There are many libraries in various fast languages to do GA/MOEA. However, the very particular specifications and overall small size of this program have led me to conclude that avoiding these libraries will be beneficial for simplicity and optimization.
It depends on your preference. This version is much faster and requires less memory, even if you just run it on a personal computer. You can also simulate more cores than you have in your machine by simply adding the --oversubscribe
flag to mpiexec
, which can lead to better solution diversity.
Using a HPC can sound daunting if you have never done it. However, it is essentially the same as running the program in your local machine, except that the hardware is much better. If you already have access to such system through your university, read their basic usage instructions, often MPI is installed and you will just need to write a small script to submit your job. Alternatively, you can access HPC through commercial providers, which often have free trial periods. Commercial providers offer high scalability and do not require waiting to run your jobs, however, they require additional setup steps. In this case, the simplest solution is to use one machine with many cores, or if you want a proper cluster you can try some automated solutions like elasticluster.
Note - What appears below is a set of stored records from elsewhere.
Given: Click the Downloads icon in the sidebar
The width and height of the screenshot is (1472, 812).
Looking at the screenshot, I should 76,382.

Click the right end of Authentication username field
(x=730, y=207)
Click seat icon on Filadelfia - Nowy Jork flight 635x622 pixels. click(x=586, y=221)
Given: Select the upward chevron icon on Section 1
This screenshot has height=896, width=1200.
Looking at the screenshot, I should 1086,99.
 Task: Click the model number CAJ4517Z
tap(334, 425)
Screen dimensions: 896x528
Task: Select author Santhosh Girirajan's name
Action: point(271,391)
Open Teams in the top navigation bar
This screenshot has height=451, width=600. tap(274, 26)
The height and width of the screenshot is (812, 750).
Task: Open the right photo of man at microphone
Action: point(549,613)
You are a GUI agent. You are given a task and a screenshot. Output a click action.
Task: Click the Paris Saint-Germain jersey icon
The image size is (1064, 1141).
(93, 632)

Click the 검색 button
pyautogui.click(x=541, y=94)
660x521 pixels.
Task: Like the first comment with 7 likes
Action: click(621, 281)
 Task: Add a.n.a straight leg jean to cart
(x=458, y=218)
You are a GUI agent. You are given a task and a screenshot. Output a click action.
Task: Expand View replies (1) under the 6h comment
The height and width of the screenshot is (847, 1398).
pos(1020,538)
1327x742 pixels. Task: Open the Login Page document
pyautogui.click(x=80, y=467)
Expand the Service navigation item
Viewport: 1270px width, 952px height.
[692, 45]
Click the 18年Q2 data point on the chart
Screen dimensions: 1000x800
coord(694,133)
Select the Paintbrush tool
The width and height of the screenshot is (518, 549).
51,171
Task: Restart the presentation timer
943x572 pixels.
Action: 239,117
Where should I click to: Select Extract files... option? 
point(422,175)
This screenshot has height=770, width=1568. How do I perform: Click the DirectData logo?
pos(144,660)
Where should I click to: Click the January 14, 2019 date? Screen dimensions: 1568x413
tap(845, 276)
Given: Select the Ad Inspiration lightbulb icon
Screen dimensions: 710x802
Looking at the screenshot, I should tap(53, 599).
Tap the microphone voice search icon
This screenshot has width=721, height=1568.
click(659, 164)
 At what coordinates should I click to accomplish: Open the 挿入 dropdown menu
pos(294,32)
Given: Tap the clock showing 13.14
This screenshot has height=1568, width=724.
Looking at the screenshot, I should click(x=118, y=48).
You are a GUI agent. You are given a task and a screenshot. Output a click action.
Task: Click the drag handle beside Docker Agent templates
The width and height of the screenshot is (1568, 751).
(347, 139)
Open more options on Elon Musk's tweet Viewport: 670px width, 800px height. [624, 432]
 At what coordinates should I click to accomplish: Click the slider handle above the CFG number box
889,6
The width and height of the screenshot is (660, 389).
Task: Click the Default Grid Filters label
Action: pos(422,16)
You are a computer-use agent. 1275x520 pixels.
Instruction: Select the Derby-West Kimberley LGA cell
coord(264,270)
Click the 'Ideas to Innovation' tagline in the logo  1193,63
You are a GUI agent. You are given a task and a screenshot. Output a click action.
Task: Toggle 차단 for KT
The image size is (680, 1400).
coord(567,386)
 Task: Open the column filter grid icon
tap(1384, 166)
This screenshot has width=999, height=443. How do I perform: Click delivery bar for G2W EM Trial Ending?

The errors returned by C programs can be very uninformative and difficult to diagnose. The program does a good amount of consistency checking, but some random character in the arguments resulting in an obscure error message in the middle of it of the program. The best approach is to double check all input carefully before trying to diagnose a bug in the code itself. Of course if you are stuck or found an actual bug you should open an issue.
- GLPK is used to solve LP problems.
- PCG Random Number Generator is used to obtain quickly generated and uniformly distributed random numbers.
- UTLIST and UTHASH are used for linked list and hash table data structures, respectively.
- MPS format exporting tool is used to convert from the production networks generated by the ModCell2 Matlab package to plain text .mps format.